§ Exercise brief
The answer is the line with "Given: Switch to the Зони tab" and every line after it to the end of the listing, retyped exactly. Pictures do not belong in it.

§ Data section
BEGIN

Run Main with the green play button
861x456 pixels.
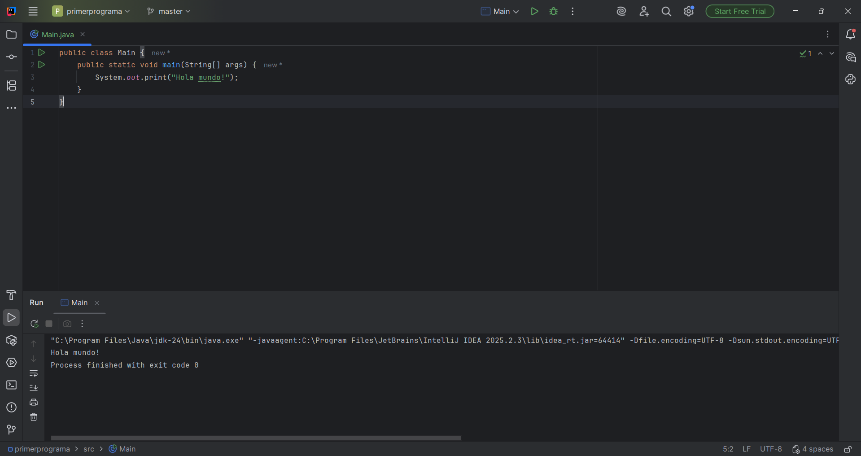534,12
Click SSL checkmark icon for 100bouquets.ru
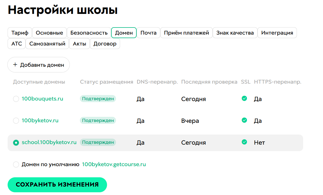The image size is (323, 195). (x=244, y=98)
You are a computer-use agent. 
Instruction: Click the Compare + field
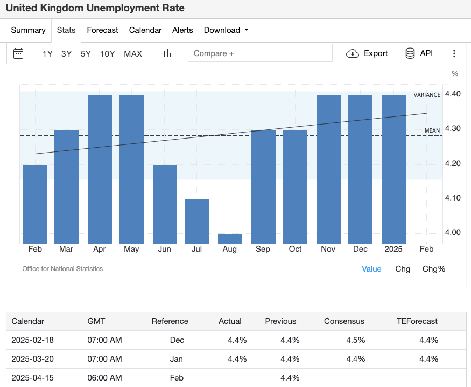pyautogui.click(x=260, y=53)
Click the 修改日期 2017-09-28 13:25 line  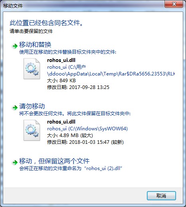pyautogui.click(x=78, y=87)
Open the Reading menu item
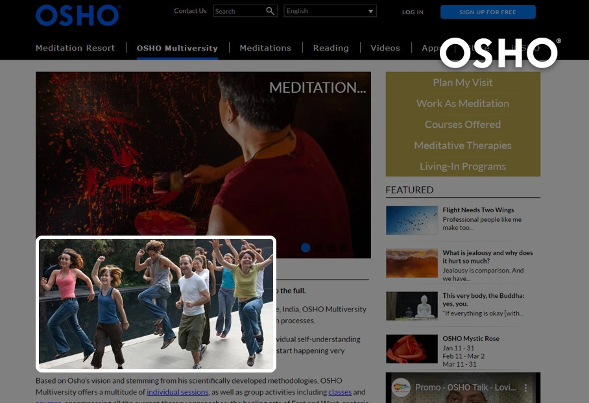The image size is (589, 403). [331, 47]
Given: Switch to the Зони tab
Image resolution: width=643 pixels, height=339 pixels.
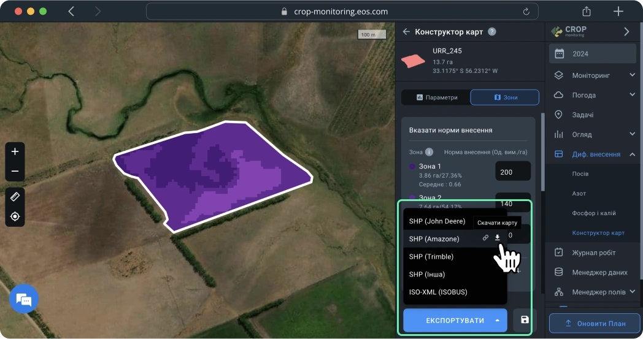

END

§ Result below
Given: Switch to the Зони tab
Image resolution: width=643 pixels, height=339 pixels.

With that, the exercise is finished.